### Trecho fornecido

·····

Daí se evoluiu para o conceito de que soberania alimentar significa que cada comunidade, cada município, cada região, cada povo, tem o direito e o dever de produzir seus próprios alimentos. Por mais dificuldades naturais que houver, em qualquer parte do nosso planeta, as pessoas podem sobreviver e se reproduzir dignamente. Já existe conhecimento cientifico acumulado, para enfrentar as dificuldades naturais e garantir a produção de bens suficientes para sua reprodução social.
 
E se a produção e distribuição de alimentos fazem parte da soberania de um povo, ele é inegociável e não pode ficar dependente de vontades políticas ou praticas de governos de outros paises. Como advertia Jose Martí, já no início do século XX, em relação a dependência da América Latina face aos capitais estrangeiros: “Um povo que não consegue produzir seus próprios alimentos, é um povo escravo. Escravo e dependente do outro país que lhe fornecer as condições de sobrevivência!”
 
Este novo e transgressor conceito representa uma ruptura com relação à organização dos mercados agrícolas imposta pelas empresas transnacionais e governos neoliberais no seio das negociações da OMC e da FAO, cujas orientações políticas já tinham violado as normas protecionistas para a agricultura familiar, implementadas por alguns governos nacionalistas e populares, mediante impostos sobre as importações baratas de alimentos, favorecendo o preço de alimentos nacionais, outorgando faixas de preços --- e mantendo os poderes dos compradores públicos[19].

·····

### Informações fornecidas
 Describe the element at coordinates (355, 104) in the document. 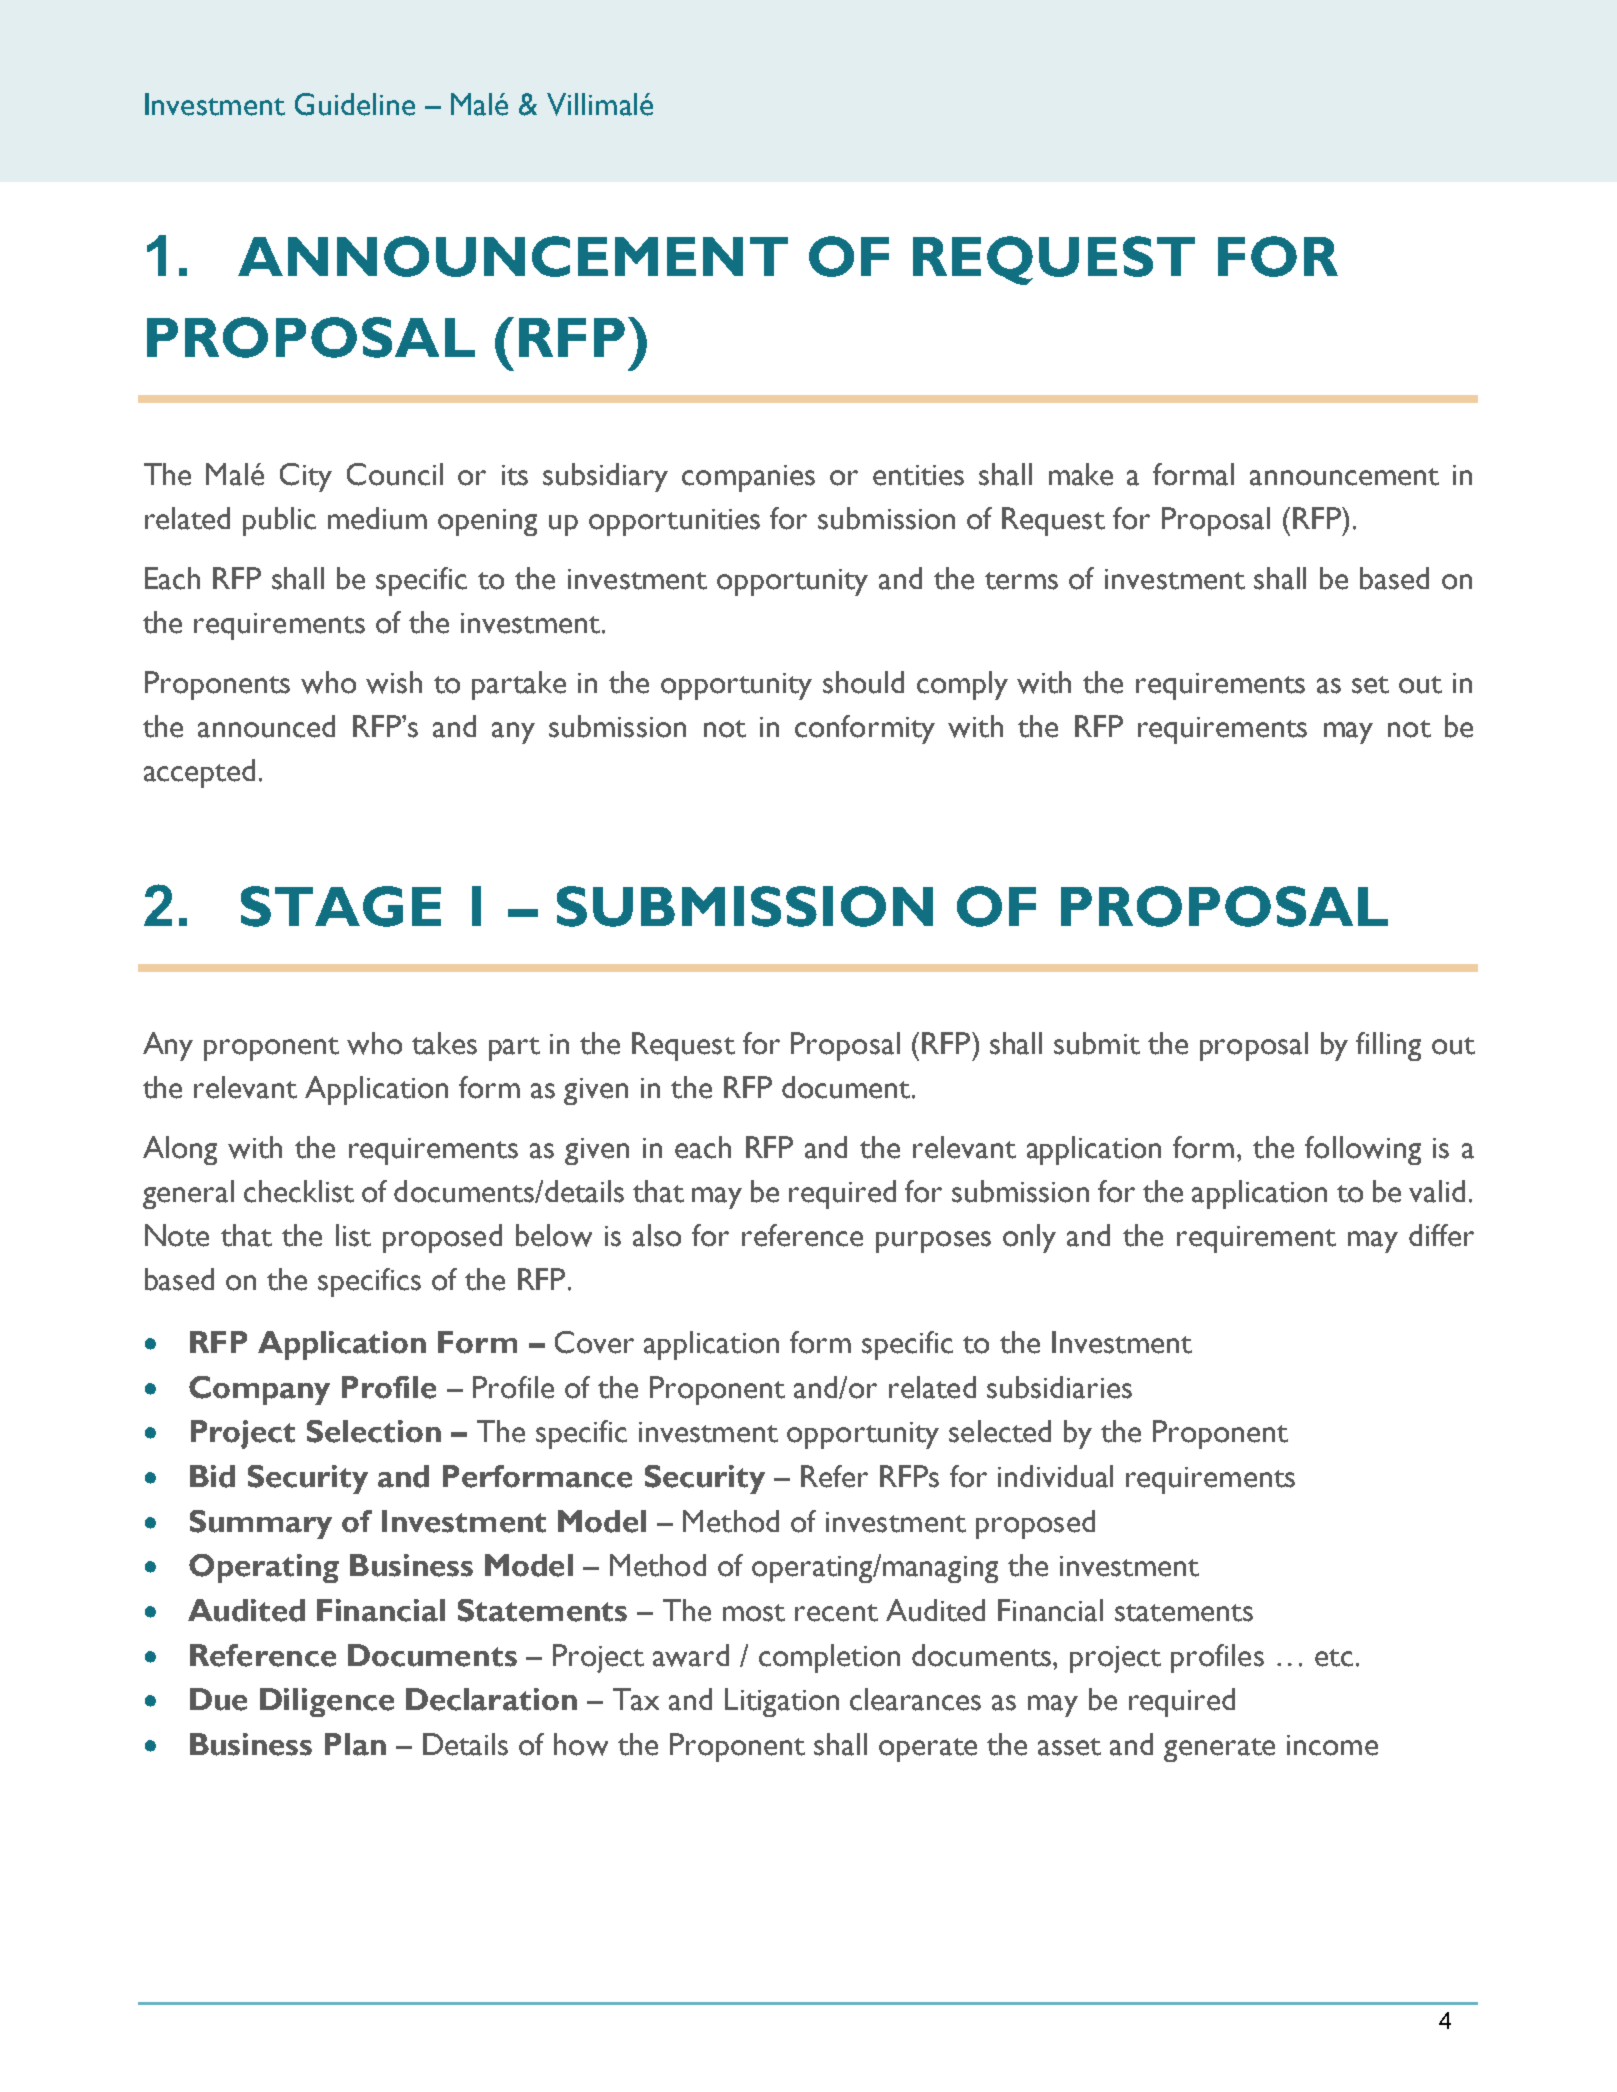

·····

### Enunciado
Responda, com base no trecho sobre soberania alimentar:
1. Segundo o conceito de soberania alimentar, que direito e dever têm cada comunidade, município, região e povo?
2. Quem é citado advertindo sobre a dependência da América Latina face aos capitais estrangeiros, e em que época?
3. No seio de quais negociações a organização dos mercados agrícolas foi imposta pelas empresas transnacionais e governos neoliberais?

### Resposta do exercício
1. Produzir seus próprios alimentos.
2. Jose Martí, já no início do século XX.
3. Das negociações da OMC e da FAO.